"Tomo" is een zelfstandig naamwoord en is de eerste persoon enkelvoud van de tegenwoordige tijd van het werkwoord "tomar", wat "nemen" of "pakken" betekent.
De fonetische transcriptie van "tomo" in het Internationaal Fonetisch Alfabet (IPA) is: /ˈtomo/.
In het Nederlands kan "tomo" vertaald worden als "ik neem" of "ik pak".

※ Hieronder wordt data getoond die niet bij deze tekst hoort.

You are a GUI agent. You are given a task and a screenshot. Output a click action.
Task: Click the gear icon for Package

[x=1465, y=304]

In het Spaans betekent "tomo" letterlijk "ik neem" en wordt vaak gebruikt in de context van het nemen van iets, zoals voedsel, drinken, of een beslissing. Het komt relatief vaak voor in gesproken en geschreven Spaans en is eenvoudig te begrijpen voor de meeste sprekers. Het gebruik van het woord is frequent in dagelijkse gesprekken, maar ook in formele contexten zoals boeken en artikelen.

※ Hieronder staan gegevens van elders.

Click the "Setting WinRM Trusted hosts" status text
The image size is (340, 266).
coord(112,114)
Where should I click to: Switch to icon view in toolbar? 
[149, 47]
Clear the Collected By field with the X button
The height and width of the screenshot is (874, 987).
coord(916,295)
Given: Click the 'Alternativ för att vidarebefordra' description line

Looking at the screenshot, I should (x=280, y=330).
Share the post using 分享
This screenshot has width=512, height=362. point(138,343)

"Tomo un café todas las mañanas."
"Ik neem elke ochtend een koffie."
"Cuando estoy cansado, tomo un descanso."
"Wanneer ik moe ben, neem ik een pauze."
In de Spaanse taal wordt "tomar" vaak gebruikt in verschillende idiomatische uitdrukkingen. Hier zijn enkele voorbeelden:
"Tomar el toro por los cuernos."
"De stier bij de horens vatten."
Dit betekent een probleem direct aanpakken of niet om de hete brij heen draaien.
"Tomar las riendas."
"De teugels nemen."
Dit betekent de controle over een situatie overnemen.
"Tomar agua."
"Water nemen."
Dit kan letterlijk betekenen dat iemand water drinkt, maar ook figuurlijk dat iemand iets aanneemt.
"Tomar una decisión."
"Een beslissing nemen."
Hiermee wordt bedoeld dat iemand een keuze maakt.
"Tomar en cuenta."
"In overweging nemen."
Dit betekent dat je iets moet meenemen in je gedachten bij het maken van keuzes of besluiten.
Het woord "tomo" stamt af van het Latijnse "tomo", wat "nemen" of "nemen in" betekent. Dit is nauw verwant aan het werkwoord "tomar", dat van dezelfde wortel komt.